*抽出テキスト:*
コモンレール式燃料噴射装置では、燃料噴射弁からの燃料噴射率がコモンレール内圧力に応じて変わるため、機関運転状態に応じて最適な燃料噴射率が得られるようにコモンレール圧力を精度良く制御する必要がある。
【0003】
コモンレール圧力制御は、一般にコモンレールに燃料を圧送する高圧燃料供給ポンプの吐出量(圧送量)を制御することにより行われている。また、高圧燃料供給ポンプとしては一般にプランジャ式ポンプが使用される。
コモンレール式燃料噴射装置では、コモンレール内に貯留した高圧燃料を各気筒の燃料噴射弁から噴射するため、燃料噴射毎にコモンレール内の圧力が低下する。このため、燃料ポンプの制御装置は燃料噴射時期により定まるタイミングで燃料ポンプからコモンレールに必要量の燃料を圧送してコモンレール内圧力を目標値に維持する必要がある。
【0004】
また、実際の運転においては機関運転状態が急激に変化する過渡運転時には、運転状態の変化に応じてコモンレール目標圧力も急激かつ広範囲に変化するため燃料ポンプの制御装置は燃料ポンプの圧送量を、コモンレール圧力が目標圧力に追従してオーバーシュートやアンダーシュートを生じないように、すなわちコモンレール圧力の制御性が良好になるように制御する必要がある。

*課題:*
A – コモンレール式燃料噴射装置に関する本文に照らし、次の記述(i)〜(iii)がそれぞれ本文と一致するかを「はい」か「いいえ」で答え、判断の根拠となる本文の語句をそのまま引用せよ。(i) 高圧燃料供給ポンプには一般にプランジャ式ポンプが使われる。(ii) 燃料噴射のたびにコモンレール内の圧力は上昇する。(iii) コモンレール圧力制御は燃料噴射弁の開弁時間を制御することで行われる。
B – コモンレール式燃料噴射装置に関する本文の「コモンレール式燃料噴射装置では、燃料噴射」から「目標値に維持する必要がある。」までを、「プランジャ式ポンプ」を「ギヤ式ポンプ」に置き換えて書き直せ。
C – コモンレール式燃料噴射装置に関する本文を、最後の文に続けて書き継げ。
エントリは本文に関する作業には用いない。

*提供データ:*
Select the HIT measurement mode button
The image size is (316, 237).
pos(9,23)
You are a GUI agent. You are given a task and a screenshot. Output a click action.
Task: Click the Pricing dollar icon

* * *

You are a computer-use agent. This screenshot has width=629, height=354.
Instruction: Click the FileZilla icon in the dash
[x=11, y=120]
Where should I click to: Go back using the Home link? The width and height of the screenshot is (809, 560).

--

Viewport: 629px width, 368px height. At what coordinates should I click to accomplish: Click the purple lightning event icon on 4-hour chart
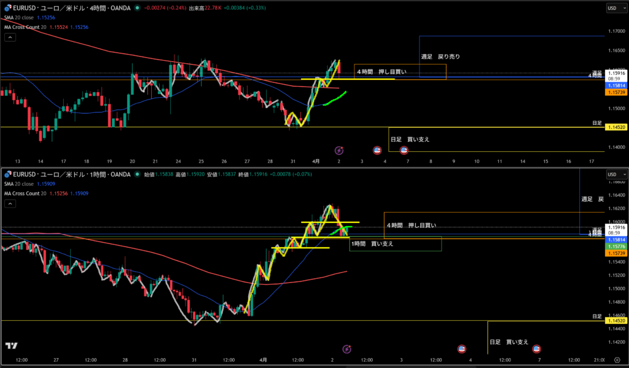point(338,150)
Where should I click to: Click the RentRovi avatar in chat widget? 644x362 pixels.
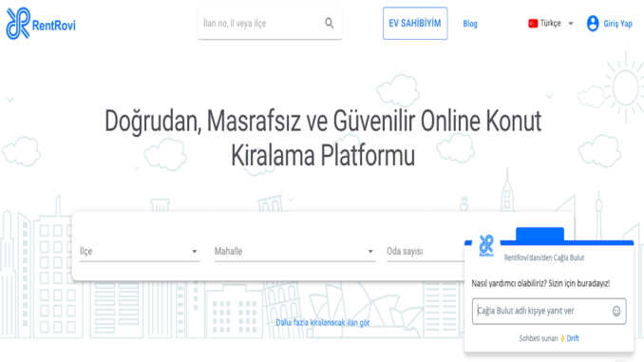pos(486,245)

*解答例:*
A –
(i) はい。「高圧燃料供給ポンプとしては一般にプランジャ式ポンプが使用される」
(ii) いいえ。「燃料噴射毎にコモンレール内の圧力が低下する」
(iii) いいえ。「コモンレールに燃料を圧送する高圧燃料供給ポンプの吐出量(圧送量)を制御することにより行われている」

B –
コモンレール式燃料噴射装置では、燃料噴射弁からの燃料噴射率がコモンレール内圧力に応じて変わるため、機関運転状態に応じて最適な燃料噴射率が得られるようにコモンレール圧力を精度良く制御する必要がある。
【0003】
コモンレール圧力制御は、一般にコモンレールに燃料を圧送する高圧燃料供給ポンプの吐出量(圧送量)を制御することにより行われている。また、高圧燃料供給ポンプとしては一般にギヤ式ポンプが使用される。
コモンレール式燃料噴射装置では、コモンレール内に貯留した高圧燃料を各気筒の燃料噴射弁から噴射するため、燃料噴射毎にコモンレール内の圧力が低下する。このため、燃料ポンプの制御装置は燃料噴射時期により定まるタイミングで燃料ポンプからコモンレールに必要量の燃料を圧送してコモンレール内圧力を目標値に維持する必要がある。

C –
【0005】
コモンレール圧力の目標圧力への追従性を向上させた燃料ポンプ圧送量の制御装置の例としては、例えば特開平5−106495号公報に記載されたものがある。同公報の装置は、実際のコモンレール圧力とコモンレール目標圧力との偏差に制御ゲインを乗じた値に基いて燃料ポンプの圧送量を制御する際に、過渡運転時における瞬時コモンレール圧力の変化量からコモンレール圧力のオーバーシュートが生じることを予測し、オーバーシュートが生じる場合には上記制御ゲインを低下させてオーバーシュートを未然に防止している。
【0006】
【発明が解決しようとする課題】
ところが、上記特開平5−106495号公報の燃料ポンプ制御装置では、過渡運転時におけるコモンレール圧力のオーバーシュートは小さくなるものの、オーバーシュートを全くなくすことはできず、しかもオーバーシュートが生じた場合のコモンレール燃料圧力のピーク値については何ら考慮されていないため、問題が生じる場合がある。
【0007】
通常、コモンレールには燃料圧力の過大な上昇により燃料系の機器の破損などが生じることを防止するために、燃料圧力を各燃料系機器の設計圧力以下に制限するプレッシャリミッタ(圧力制限手段)が設けられている。たとえば、プレッシャリミッタとしては、コモンレール内の燃料圧力が設定値以上になったときに開弁し、コモンレール内の燃料を低圧部(燃料タンク)に放出することによりコモンレール内圧力を低下させる圧力制御弁または安全弁が使用される。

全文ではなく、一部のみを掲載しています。